3 Days – Trail to Peak, Flat Concrete, Stairs

Exceptional views at the top of this 500m mountain.
Exceptional views at the top of this 500m high mountain.

I’ve been working my way up gradually to competition level fitness. I stopped doing triathlons, running, and bike races around age 31 as I just didn’t have time for the long training anymore. Now I have the time again, and I’m being smarter about it. I’m training for some 10k, and half marathons on trails coming up in 2014 and I’d like to not suck, considering I’ve never sucked at any of the sports I trained for in the past.

I’m 47. For the past 6 years I’ve done nothing but stair climbs.

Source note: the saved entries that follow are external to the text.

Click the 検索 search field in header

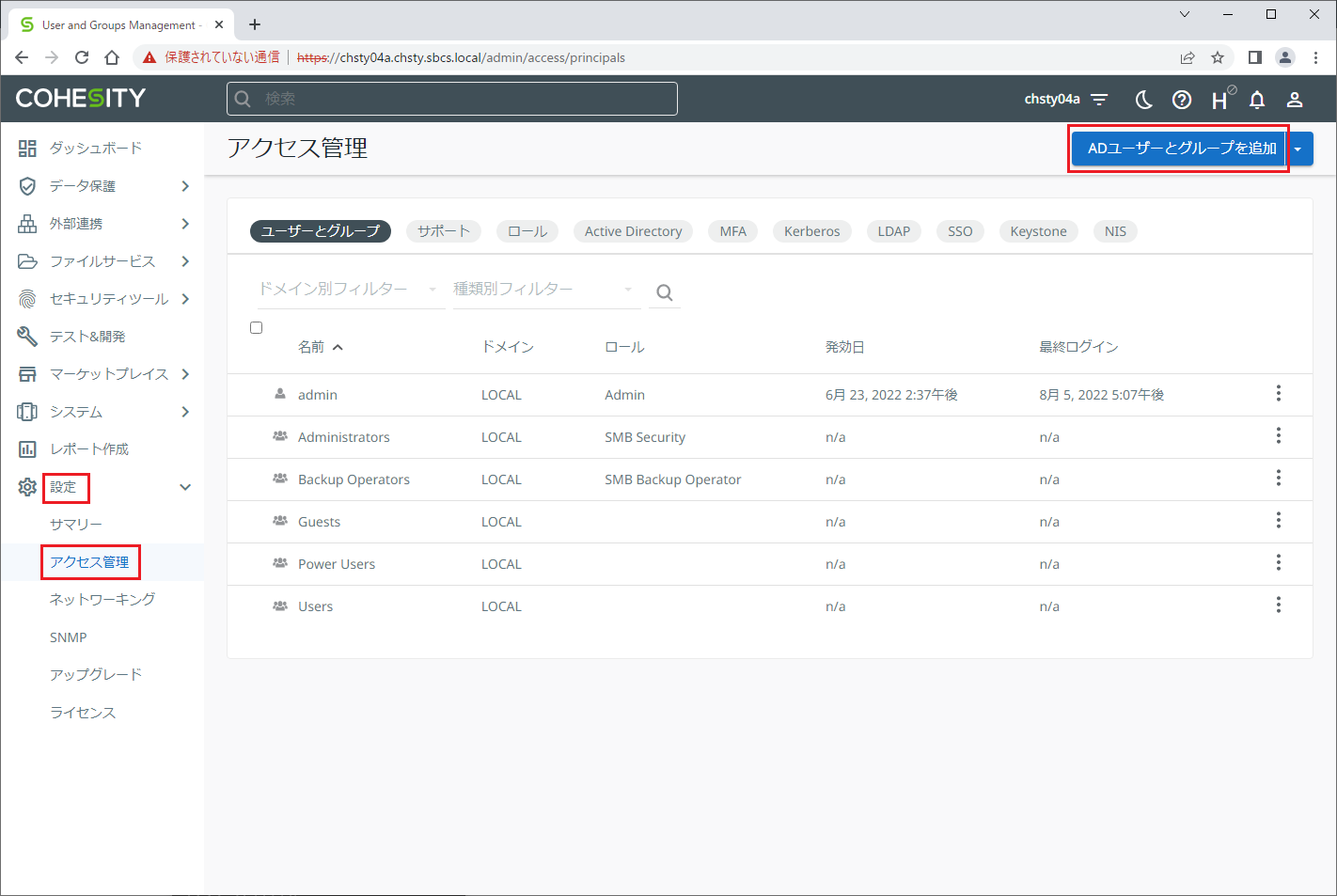click(451, 99)
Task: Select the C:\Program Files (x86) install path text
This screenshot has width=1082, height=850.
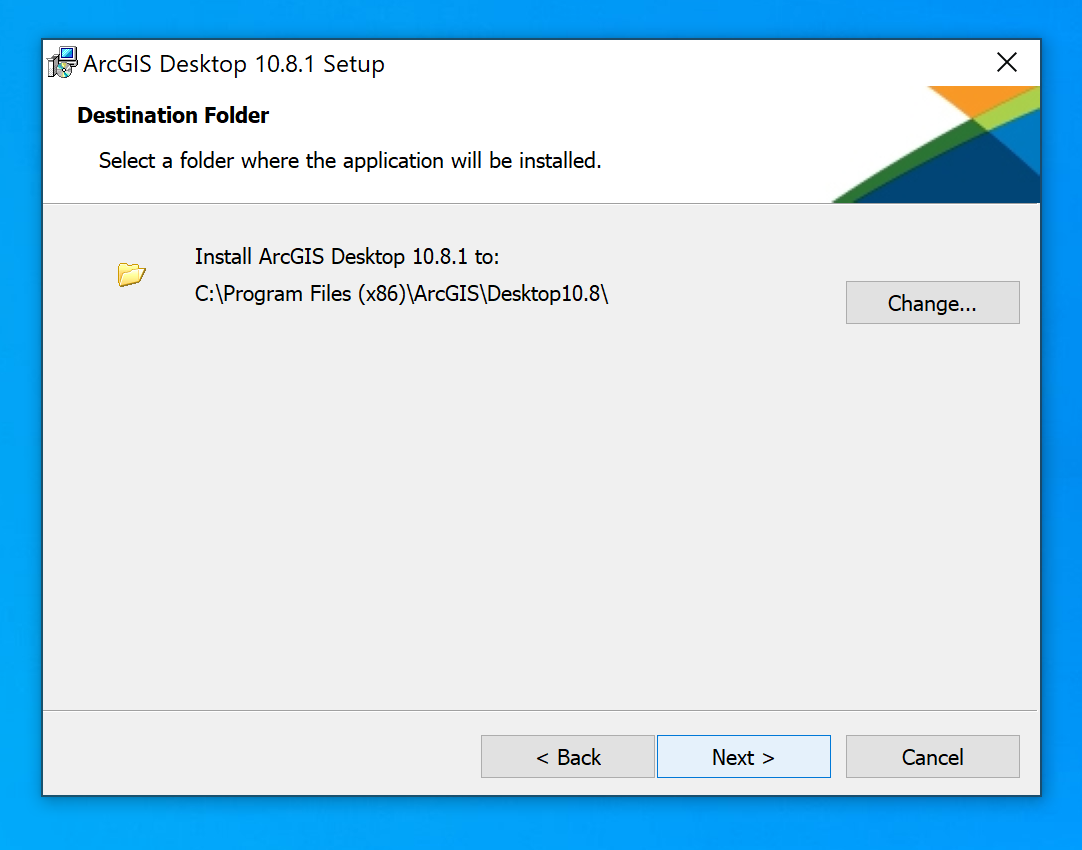Action: click(x=402, y=294)

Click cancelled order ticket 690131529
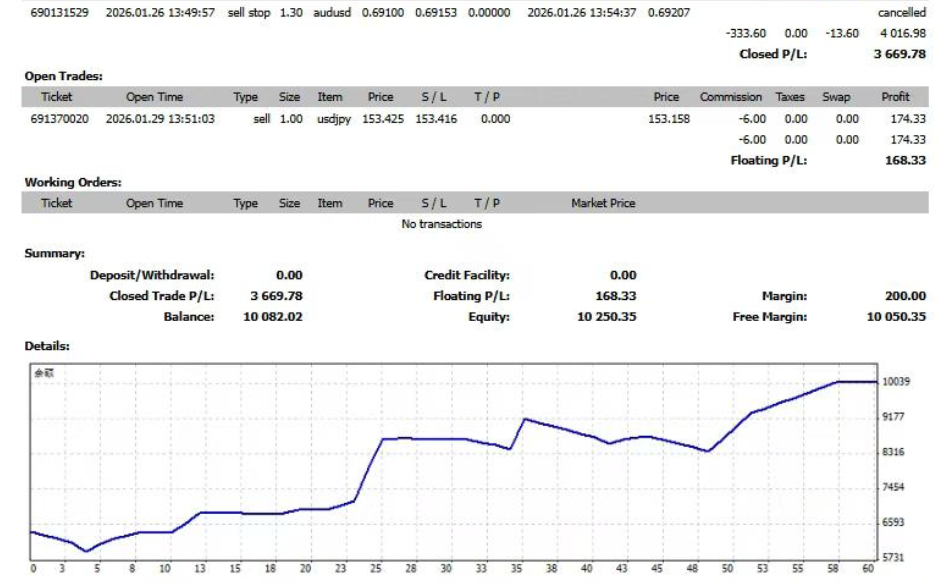59,13
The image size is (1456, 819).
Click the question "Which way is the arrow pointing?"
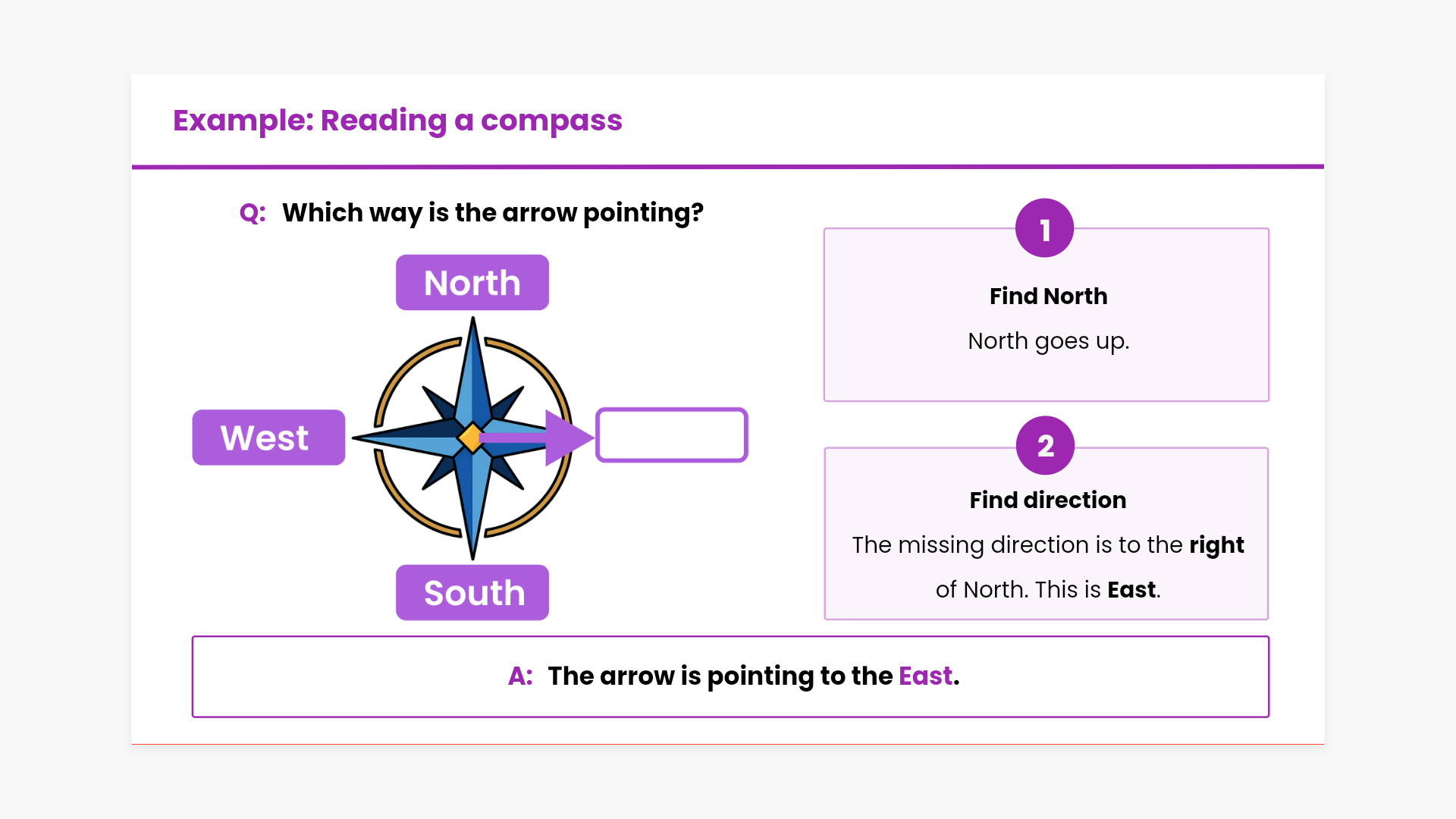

My stair climb of choice is a 900 foot high elevation block of limestone in southern Thailand close to where I live. There are 1,256 steps up the side of it. The steps average 8.75 inches high, much higher than a normal stair height. So, it’s a nice challenge to do in 95F heat and high humidity. I’ve climbed it over 1,200 times now – way over 100 vertical miles. It feels great to have done it, and I was happy doing that 5 to 15 times per week as I had time for. I knew I was just training my anaerobic system and my body was burning pure muscle glycogen as I climbed, but again, I wasn’t competing so there was no problem. I felt like I was in good shape. My heart rate was down to 45 BPM most times I measured it, and I had no health problems except I was gaining weight since my mid 40’s.

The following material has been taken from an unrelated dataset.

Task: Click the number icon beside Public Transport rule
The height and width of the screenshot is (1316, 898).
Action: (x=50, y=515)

Today I’m ramping up to longer trail runs of 6 miles to 13 miles. I hope to do a marathon and some ultra runs in 2014, but even just a marathon would be a great milestone reached.

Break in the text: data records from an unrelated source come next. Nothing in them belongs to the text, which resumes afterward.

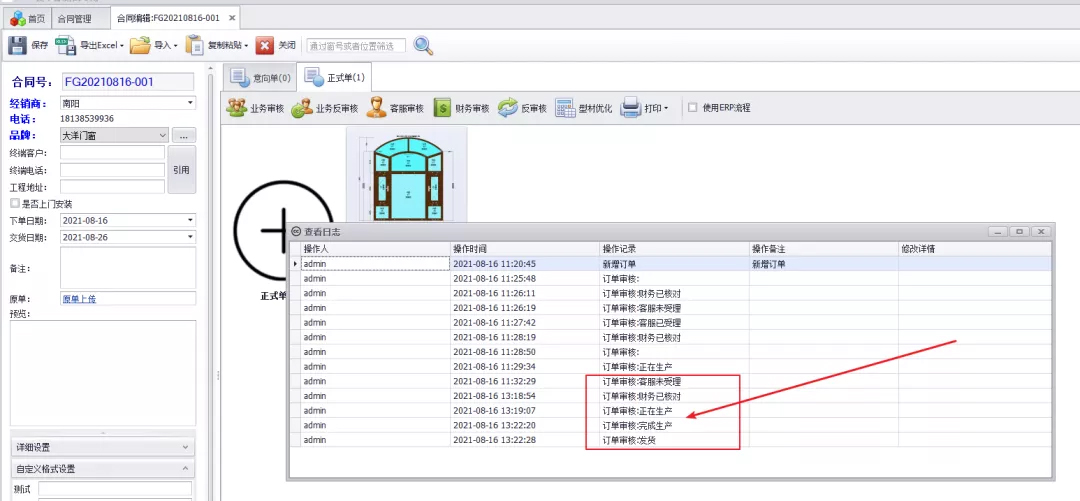Click the 保存 save disk icon
This screenshot has width=1080, height=501.
click(18, 45)
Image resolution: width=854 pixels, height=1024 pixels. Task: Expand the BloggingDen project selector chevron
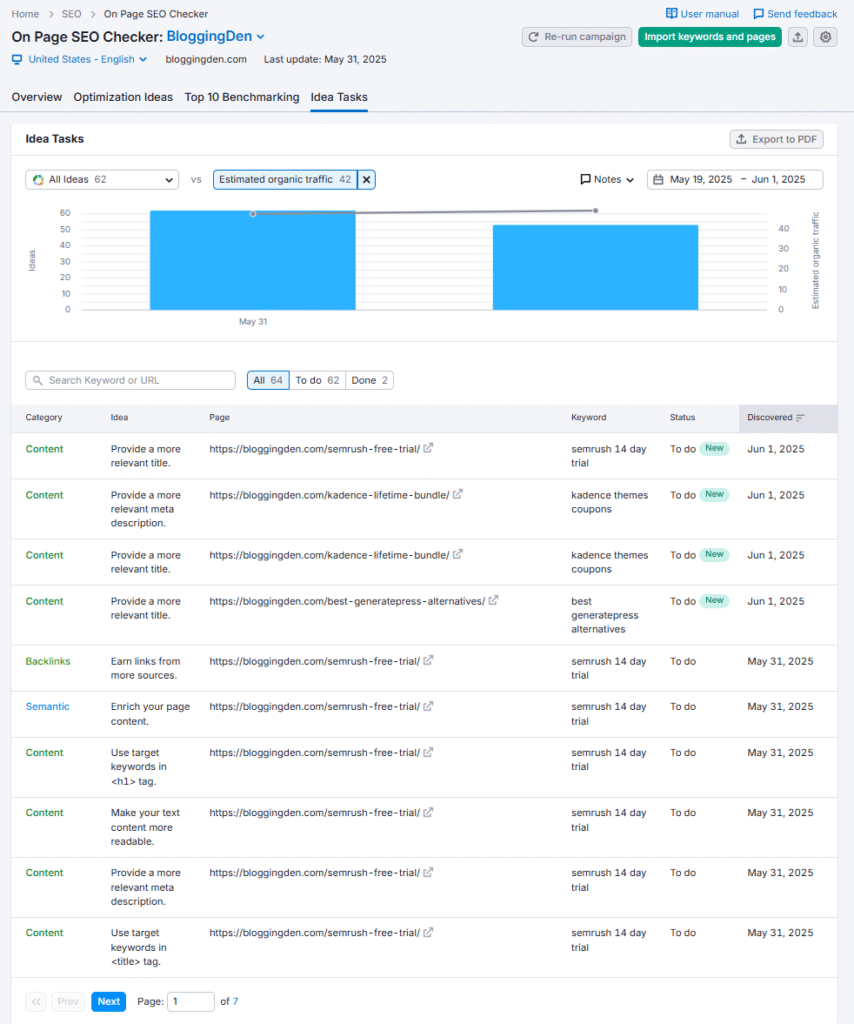(259, 35)
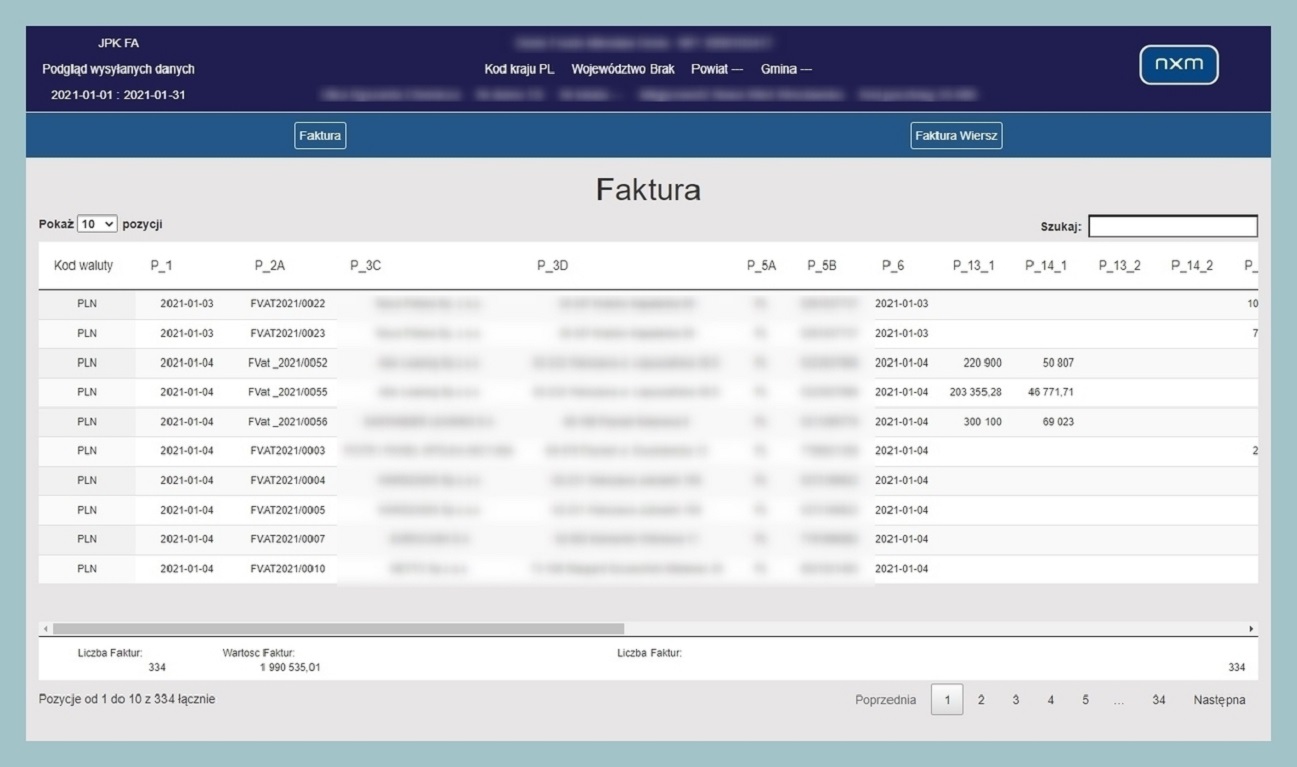Image resolution: width=1297 pixels, height=767 pixels.
Task: Switch to Faktura Wiersz tab
Action: click(956, 136)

So, I found a 3-day program that I really enjoyed doing. I’ll share it here.

The problem with working up to running every day is that my joints are only ready to walk up and down stairs. There is no variety in the angle of the steps, no roots, no stones, no sand, no dirt. My main focus is trail running so I started out my 3 days of intense workouts with a trail run up 1,500 feet of elevation on a mountain trail bordering the ocean. It’s a wonderful run, very technical, and I bust my ass to get up in 41 minutes. Then I turn around and run halfway down, then back up to the peak, and finally down to the bottom. Bottom to peak, it’s 3.7km, though my GPS has tracked it as between 3.7km and 5km. I think it’s closer to 4.5, but it’s just a guess. Anyway, that’s my first workout. It takes about 2.5 hours to do it, and I’m trashed at the end of it – but could still run on the flat some if I had to. It’s my favorite run, by far.

The next day I run at the park near the river. It’s a 1.1 km perimeter run around the park on a concrete trail. It’s flat, with 2 little bumps just to aggravate runners. I do 8-10 km. The first 3-4 km go pretty fast (for me) at 8:30/mile pace. It’s so funny to write that. When I competed I was doing 6 minute miles for races, and I never did try a one-mile to see how fast I could go. Under 6, but no idea what my fastest pace for the mile would have been.

I feel good after that, and tired. The next day I head up to the stairs and do 1 to 2 climbs. The first – quickly in 13-14 minutes. The second, slower in 15-16 minutes. By the end of that I still have energy, and could climb a couple more times on most days, but the following day is a rest day and I know I need to curb my enthusiasm.

My goal is only to work up to running nearly every day at 5-6 miles per day. Then I’ll ramp that up and add a long-run and some intervals into the mix.

So, this schedule works for me. It may work for you if your goal is to run up mountain peaks on trails. My times on the trail have been dropping considerably since I’ve combined these three exercises, and it doesn’t even feel like much work. I’ve also lost 8 lbs, so it’s like not carrying a gallon of water up the mountain. Feels great.

By running my favorite trail up the mountain first – I can do it at speed and with all the effort i can put into it. That makes me feel emotionally, spiritually happy inside. That’s essential. The next day is basically recovery by running on the flat concrete at the park. When I can I move over to the grass if it’s flat enough. That helps. Day two at the park, though I run 5-6 miles, feels like an easy day. The next day is another hard one up the stairs, but it only lasts a short time for both climbs. In 1 hour, I’m finished and on my way home.

At the moment there is this one nice trail leading to a peak around here. I hope to add another, very nice climb to 4,300 feet elevation once I can get a guide to go up a closed trail with me to scope it out and make sure it’s safe to run on. There was a landslide there two years ago which killed about 18 villagers below during a wicked rainy spell.